En appuyant l’obtention de statut définitif d’un triplé d’AMP en même temps, l’ONG Wildlife Conservation Society (WCS) a mené des efforts considérables jusqu'à l'obtention du statut définitif. Pourtant, Lala Ranaivomanana, Coordonnateur du programme marin nous a expliqué qu'il reste encore beaucoup de travails. “Pour que le sentiment d'appropriation puisse se concrétiser en une véritable gestion des AMP par les communautés, les supports et appui soutenus s'avèrent indispensables pour un bon bout de temps, le temps nécessaire pour que les structures communautaires érigées atteignent une certaine maturité.”
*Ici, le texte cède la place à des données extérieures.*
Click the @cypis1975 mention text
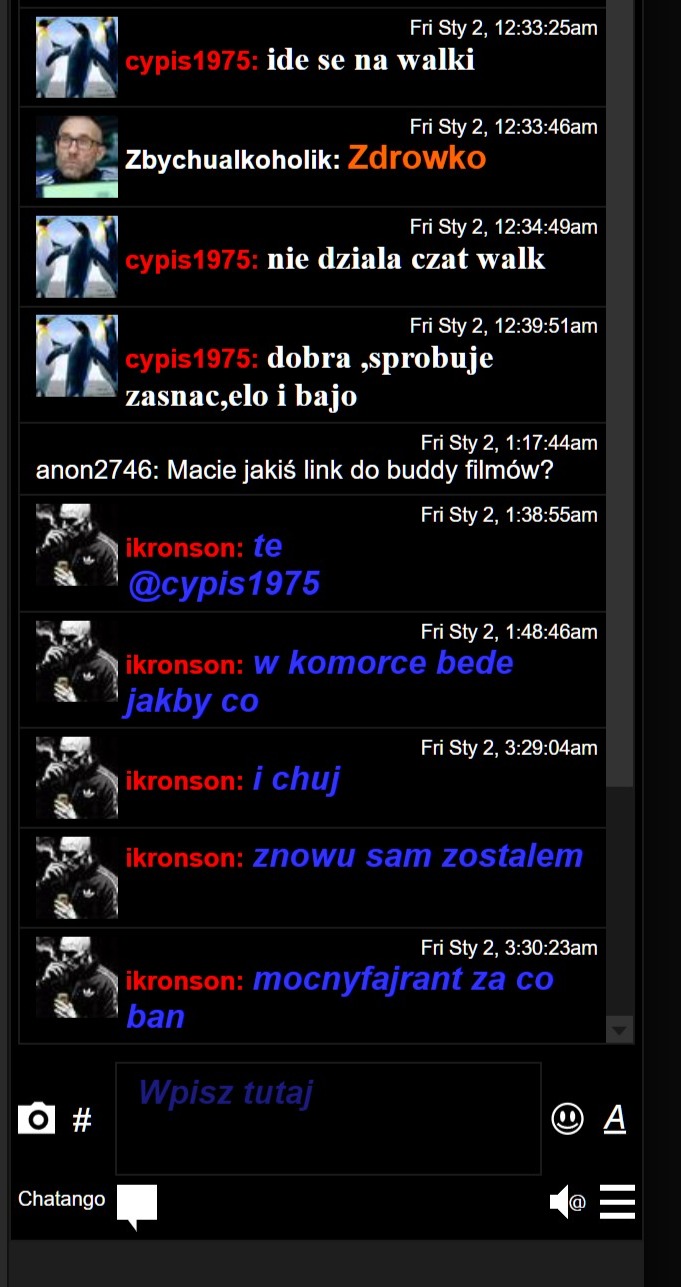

La mise en échelle de la gestion marine à Madagascar
La gestion et la protection marine ont une place importante dans l’agenda national du pays après les engagements pris par le Président de la République lors du Congrès mondial des parcs 2014, consistant à tripler la couverture de protection marine de Madagascar. Dans la conservation marine comme la conservation terrestre, les acteurs et décideurs concernés sont tous convaincus que l’implication des communautés locales reste essentielle dans la mise en échelle de la conservation à Madagascar. Cependant, comme les histoires de ces cinq AMP le montrent, les travaux dans l'établissement d'une AMP fonctionnelle suivant les cadres juridiques et des systèmes existants sont considérables. Selon Ny Aina Andrianarivelo de Blue Ventures: “l’obtention de statut de protection définitive est compliquée et prend beaucoup de temps. Pour la plupart des cas, le processus a été ralenti par la disponibilité des acteurs étatiques et par des lourdes procédures administratives. Par ailleurs, les coûts exorbitants de la validation de l'étude d’impact environnemental et du repérage topographique sont ahurissants. Force est de croire que la mise en place d’une AMP n’est pas à la portée des communautés locales sans appui conséquent venant d’un partenaire technique et financier. »
Alors que certains sites tels que les Iles Barrens travaillent encore sur la protection définitive au sein du système des aires protégées, le réseau MIHARI intègre beaucoup plus de communautés engagées dans la gestion locale des ressources, qui seront un atout pour l’atteinte de la Promesse de Sydney, mais pour lesquels les processus administratifs resteront hors de leur portée.
Ny Aina de Blue Ventures de continuer: “Pour atteindre la Promesse de Sydney et assurer la sécurité alimentaire des populations côtières ainsi que la protection de la biodiversité marine, nous avons besoin d’un système législatif plus favorable à la gestion locale, garantissant les droits des pécheurs traditionnels.”